Le public cambrésien envahit le parquet pour un moment de communion avec ses joueurs. L’ADN familial vanté par la direction saute tout de suite aux yeux. Les joueurs sont accessibles et très proches des supporters qu’ils remercient chaleureusement avant de filer à la douche. À l’étage de la salle Vanpoulle, la buvette continue à faire le plein. Quatre-vingt-dix partenaires étaient conviés pour ce match de gala. Le pari du club a été réussi. Gabriel Denys voulait proposer un spectacle au public et aux partenaires, ils n’ont pas été déçus. Les quelques partenaires rencontrés sont ravis d’avoir assisté à une rencontre de haut-niveau. Leurs profils sont bien divers mais leur objectif commun : aider le Volley Cambrai à rayonner sur le plan national grâce à une contribution financière ou bien un échange de services. Tous sont conviés après la rencontre dans le salon VIP pour s’entretenir avec la direction, le coach Roman Ondrusek ou encore Gabriel Denys. À la fin de son discours, Laurent Debel ne manque pas de rappeler aux partenaires de récupérer le petit package offert par le club. C’est à Francis que revient le mot de la fin qui prend le temps de citer les dates des prochains matchs à Cambrai.

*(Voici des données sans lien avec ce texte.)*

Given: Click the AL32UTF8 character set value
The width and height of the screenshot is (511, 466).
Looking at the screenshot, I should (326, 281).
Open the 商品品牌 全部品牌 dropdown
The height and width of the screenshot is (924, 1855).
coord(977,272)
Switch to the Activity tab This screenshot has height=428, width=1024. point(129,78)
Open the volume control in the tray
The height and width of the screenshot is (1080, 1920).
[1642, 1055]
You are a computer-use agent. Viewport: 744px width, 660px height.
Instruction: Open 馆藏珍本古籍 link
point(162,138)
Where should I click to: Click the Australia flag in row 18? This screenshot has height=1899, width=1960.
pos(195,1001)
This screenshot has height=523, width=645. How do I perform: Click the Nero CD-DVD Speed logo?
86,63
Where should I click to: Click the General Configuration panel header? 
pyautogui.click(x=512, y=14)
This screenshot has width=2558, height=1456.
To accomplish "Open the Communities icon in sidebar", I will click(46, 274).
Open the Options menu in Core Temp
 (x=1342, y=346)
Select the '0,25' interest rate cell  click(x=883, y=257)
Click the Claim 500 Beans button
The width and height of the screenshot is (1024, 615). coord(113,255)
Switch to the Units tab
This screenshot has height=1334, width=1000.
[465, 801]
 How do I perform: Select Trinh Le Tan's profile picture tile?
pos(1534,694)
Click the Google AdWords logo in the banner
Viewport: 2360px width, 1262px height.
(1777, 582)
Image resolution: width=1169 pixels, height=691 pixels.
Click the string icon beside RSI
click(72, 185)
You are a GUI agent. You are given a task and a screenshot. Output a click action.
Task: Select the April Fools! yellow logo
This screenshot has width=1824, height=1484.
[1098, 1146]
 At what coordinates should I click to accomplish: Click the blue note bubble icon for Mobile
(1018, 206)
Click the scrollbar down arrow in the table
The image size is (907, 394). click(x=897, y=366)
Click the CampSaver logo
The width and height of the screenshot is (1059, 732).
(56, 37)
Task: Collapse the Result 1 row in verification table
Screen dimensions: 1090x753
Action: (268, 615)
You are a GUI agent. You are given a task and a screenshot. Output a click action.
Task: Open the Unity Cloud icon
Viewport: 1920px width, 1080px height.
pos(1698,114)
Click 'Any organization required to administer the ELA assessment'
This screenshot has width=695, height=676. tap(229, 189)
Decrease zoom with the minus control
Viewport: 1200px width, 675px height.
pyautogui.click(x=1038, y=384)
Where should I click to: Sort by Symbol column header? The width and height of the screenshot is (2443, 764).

Du côté de la buvette, les joueurs arrivent pour continuer de discuter avec les supporters. C’est Jean-Philippe Carrez, fondateur et dirigeant du club, qui s’occupe bénévolement de servir les bières et autres boissons aux joueurs. Une situation surprenante qui résume à merveille l’esprit du club. Pas très loin, sa petite fille court partout pour récupérer les autographes de tous les membres de l’équipe. Entre deux signatures, Paul Villard, réceptionneur-attaquant arrivé au club en 2015, prend le temps de répondre à nos questions. Il savoure ce succès contre le leader du championnat mais sait combien la route est encore longue pour perdurer en Ligue A et viser les premières places du classement. Les bénévoles continuent de travailler pour ranger la salle et la rendre en bonne état. Vanpoulle est une salle municipale prêtée gratuitement par la mairie. Beaucoup rêvent que le club possède un jour sa propre salle mais de nombreuses étapes restent à franchir.
En attendant, le club s’est offert de nouveaux locaux flambants neufs en plein coeur de Cambrai, en face de la mairie. Les Cambrésiens ont la possibilité d’y acheter leurs tickets pour les matchs ou bien même des produits dérivés de l’équipe. Pour les salariés et bénévoles du Cambrai Volley, ce lieu permet de travailler et de se retrouver au quotidien. Il offre de la visibilité au club qui en a encore besoin pour toucher un maximum d’habitants du Cambrésis. Et même s’il arrive encore que certains citoyens se rendent dans les locaux en pensant y trouver la mutuelle APREVA, ancienne occupante des locaux, Jean-Michel Machut reste optimiste sur le futur du club. Le Cambrai Volley reste jeune dans l’élite française et apprend tous les jours l’exigence du très haut-niveau. Ses performances récentes contribuent à mettre en lumière la ville de Cambrai sur un aspect que cherche à developper la municipalité en vue des Jeux Olympiques 2024. De quoi faire dire à Jean-Michel Machut : « Avant, il y avait les Bêtises pour mettre Cambrai sur la carte de France, maintenant, il y a les Bêtises et le volley ! ».